Figure 1 shows only the continent info. The original brief mentions the proportional breakdown and countries:
Only 5% of participants were enrolled from sites in North America; the majority (609/775) of participants were enrolled from sites in Latin America (56%) and Europe (23%). Among 179 participants enrolled from sites in Europe, 72% were enrolled from sites in Russia, 17% from Ukraine, and 11% from countries in Western Europe
Comparing continental info between the 2, we see varying numbers of case differences (pardon the proportional font - best to copy and past to Excel, I think):
A B C D E
37 87 235% 5% 6% North America
421 650 154% 56% 46% Latin America
176 462 263% 23% 33% Europe
--- 35 0% 2% Asia Pacific
117 174 149% 16% 12% Africa
A - original brief
B - addendum
C - % increase
D - brief % of total
E - addendum % of total
So the new cases had dramatically fewer placebo fatalities in the updated analysis. The MK-4482-002 start date was October 19, 2020 - back in the olden pandemic days. Treatment protocols have changed a lot since then. Fewer Latin American and African cases, more European and Asian cases. Studies like these are not good with moving targets of variants and changes in best practices.

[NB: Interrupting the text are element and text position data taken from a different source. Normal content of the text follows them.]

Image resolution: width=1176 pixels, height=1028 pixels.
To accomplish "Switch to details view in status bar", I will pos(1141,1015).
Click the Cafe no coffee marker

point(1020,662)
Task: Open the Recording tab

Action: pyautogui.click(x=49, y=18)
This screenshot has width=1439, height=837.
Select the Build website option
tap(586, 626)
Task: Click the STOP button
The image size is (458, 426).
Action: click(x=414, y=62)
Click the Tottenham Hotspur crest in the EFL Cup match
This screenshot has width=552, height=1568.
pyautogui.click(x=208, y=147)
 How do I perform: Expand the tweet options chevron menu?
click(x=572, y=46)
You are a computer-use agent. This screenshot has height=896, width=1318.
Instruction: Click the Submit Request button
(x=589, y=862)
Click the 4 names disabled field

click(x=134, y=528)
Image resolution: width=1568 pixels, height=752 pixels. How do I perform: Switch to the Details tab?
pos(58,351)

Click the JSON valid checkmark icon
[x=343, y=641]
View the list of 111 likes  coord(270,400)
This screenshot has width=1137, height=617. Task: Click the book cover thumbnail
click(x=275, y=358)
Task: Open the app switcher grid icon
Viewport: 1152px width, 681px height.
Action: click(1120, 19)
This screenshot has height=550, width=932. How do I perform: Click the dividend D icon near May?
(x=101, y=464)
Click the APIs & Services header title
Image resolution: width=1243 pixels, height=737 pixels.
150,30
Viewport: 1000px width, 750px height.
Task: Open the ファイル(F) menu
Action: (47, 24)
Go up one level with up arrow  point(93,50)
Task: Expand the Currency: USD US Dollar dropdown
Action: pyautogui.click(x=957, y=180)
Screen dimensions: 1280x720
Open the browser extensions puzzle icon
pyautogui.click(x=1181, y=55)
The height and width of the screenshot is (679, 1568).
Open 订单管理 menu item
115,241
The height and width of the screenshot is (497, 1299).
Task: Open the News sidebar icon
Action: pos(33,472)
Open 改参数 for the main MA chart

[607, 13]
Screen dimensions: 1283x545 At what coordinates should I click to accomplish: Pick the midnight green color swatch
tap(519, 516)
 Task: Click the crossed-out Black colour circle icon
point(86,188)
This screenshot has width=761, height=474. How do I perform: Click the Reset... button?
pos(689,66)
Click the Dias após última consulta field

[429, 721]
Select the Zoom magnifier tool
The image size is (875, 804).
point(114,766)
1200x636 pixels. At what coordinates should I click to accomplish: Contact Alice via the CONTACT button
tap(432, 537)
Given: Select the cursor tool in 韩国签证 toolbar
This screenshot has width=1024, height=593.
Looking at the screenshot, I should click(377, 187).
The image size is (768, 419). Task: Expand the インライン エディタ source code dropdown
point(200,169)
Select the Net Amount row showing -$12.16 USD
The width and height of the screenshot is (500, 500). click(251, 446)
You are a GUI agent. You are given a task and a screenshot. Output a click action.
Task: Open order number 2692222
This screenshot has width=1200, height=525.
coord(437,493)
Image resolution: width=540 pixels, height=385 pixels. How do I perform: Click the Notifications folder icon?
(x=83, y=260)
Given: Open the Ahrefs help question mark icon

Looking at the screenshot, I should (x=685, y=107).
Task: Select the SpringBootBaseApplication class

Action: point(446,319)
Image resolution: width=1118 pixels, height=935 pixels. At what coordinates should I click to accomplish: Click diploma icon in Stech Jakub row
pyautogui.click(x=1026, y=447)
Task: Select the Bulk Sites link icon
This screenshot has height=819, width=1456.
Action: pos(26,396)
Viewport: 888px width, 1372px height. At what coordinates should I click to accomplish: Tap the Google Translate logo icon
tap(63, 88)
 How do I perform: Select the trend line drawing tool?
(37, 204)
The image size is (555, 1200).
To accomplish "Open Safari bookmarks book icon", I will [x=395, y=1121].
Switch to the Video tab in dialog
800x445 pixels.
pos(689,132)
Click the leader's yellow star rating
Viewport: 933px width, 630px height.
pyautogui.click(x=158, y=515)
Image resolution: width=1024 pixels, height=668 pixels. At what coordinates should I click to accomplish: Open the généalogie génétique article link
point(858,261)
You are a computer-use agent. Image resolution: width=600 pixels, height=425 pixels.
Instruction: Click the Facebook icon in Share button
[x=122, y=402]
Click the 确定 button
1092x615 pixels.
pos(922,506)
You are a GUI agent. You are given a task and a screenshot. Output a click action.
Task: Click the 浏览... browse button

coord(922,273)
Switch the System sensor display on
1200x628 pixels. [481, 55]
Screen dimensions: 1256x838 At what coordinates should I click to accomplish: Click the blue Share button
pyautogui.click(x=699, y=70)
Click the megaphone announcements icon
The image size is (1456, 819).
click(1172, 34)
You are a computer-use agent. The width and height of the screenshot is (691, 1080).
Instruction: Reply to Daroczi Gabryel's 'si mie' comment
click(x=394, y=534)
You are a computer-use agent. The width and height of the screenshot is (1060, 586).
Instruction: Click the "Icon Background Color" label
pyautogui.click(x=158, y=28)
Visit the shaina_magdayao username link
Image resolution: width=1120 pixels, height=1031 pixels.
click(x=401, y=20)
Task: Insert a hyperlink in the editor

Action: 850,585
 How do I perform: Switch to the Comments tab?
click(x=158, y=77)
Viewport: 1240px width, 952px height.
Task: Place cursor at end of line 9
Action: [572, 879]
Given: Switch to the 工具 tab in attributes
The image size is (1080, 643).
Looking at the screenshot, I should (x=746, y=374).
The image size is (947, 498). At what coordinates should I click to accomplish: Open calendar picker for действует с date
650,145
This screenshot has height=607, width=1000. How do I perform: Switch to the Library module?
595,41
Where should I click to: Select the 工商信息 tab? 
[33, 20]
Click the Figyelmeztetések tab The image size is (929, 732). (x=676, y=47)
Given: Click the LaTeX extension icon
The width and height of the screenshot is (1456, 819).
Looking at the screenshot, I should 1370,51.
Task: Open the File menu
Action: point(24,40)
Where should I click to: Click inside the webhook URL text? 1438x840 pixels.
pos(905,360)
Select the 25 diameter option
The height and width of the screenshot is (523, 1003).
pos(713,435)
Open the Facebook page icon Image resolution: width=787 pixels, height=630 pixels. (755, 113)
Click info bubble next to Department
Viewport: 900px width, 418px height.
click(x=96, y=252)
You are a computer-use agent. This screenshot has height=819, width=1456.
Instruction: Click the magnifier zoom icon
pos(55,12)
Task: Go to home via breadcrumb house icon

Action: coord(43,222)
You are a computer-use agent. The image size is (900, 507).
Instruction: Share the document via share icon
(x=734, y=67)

I think the whole 30% vs 50% effectiveness issue is like the Hitchhiker's Guide to the Galaxy - harmless vs. mostly harmless. It's way oversummarized. It's like answering "what's the risk of a flood" after noting that 3/5 ths of the planet is water. It's just not helpful. We want to know what our elevation is in relation to water. We want to know how deep the flood might be.
The antivaxxers have already latched onto the difference in the results to spin fantasies of skulduggery - not that there is no skulduggery in international pharmaceuticals. But these numbers are not the evidence we would need to make a case.
The issue for us with CLL/SLL is always that people with hematological cancers, and hypogammaglobulinemia and immune dysregulation are not included in the numbers at all. So we cannot extrapolate anything from these results at all. Maybe it's a boon. Maybe it's a risk. If one is watch and wait, and has good IgA, AgG, and IgM, is not suffering infections or other comorbidities, one may find something in the tables that applies. If one is in treatement, all bets are off.
Thanks, looks like our latest replies "crossed in the post".
Good work.
The regional make-up of study participants did change from early to late, but not dramatically. I'm not sure this explains why the sudden success of placebo, while the drug performed about the same (edit: in both stages).
The earlier stage ended August 5th and the later stage began August 6th 2021.
"harmless vs. mostly harmless" I like that. Does it justify the UK government spending £250 million of taxpayers' money on this drug?
I think we'd have to see the raw data for 8/6/2021 – 10/2/2021 to see where the placebo skew was.
I'm concerned to hear about the bone marrow effects in dogs. I haven't found a paper that mentions it yet. The slide deck mentions dogs in a 28 day dosage, and unclear what dosage level. FDA is recommending 5 days of the drug to minimize risk. I feel a bit queezy about it.
The U.S. govenrment bought even more doses. I think it was back in June, 2021, when Delta was getting serious.
When governments panic, they write checks. When I panic, I can barely write at all! Either way, when we panic, we aren't coherent. This whole pandemic has raised many opportunities to gamble.
One other thought about Molnupiravir - it induces fatal mutations in single strand RNA viruses. So it's probably at least somewhat effective against other ssRNA viruses, such as:
hantaviruses
ebola
marburg
measles
mumps
respiratory synctial virus
rabies
So, I think we can expect to hear more research on Molnupiravir beyond SARS-CoV-2, even if Pfizer's Paxlovid or something else works better for SARS-CoV-2.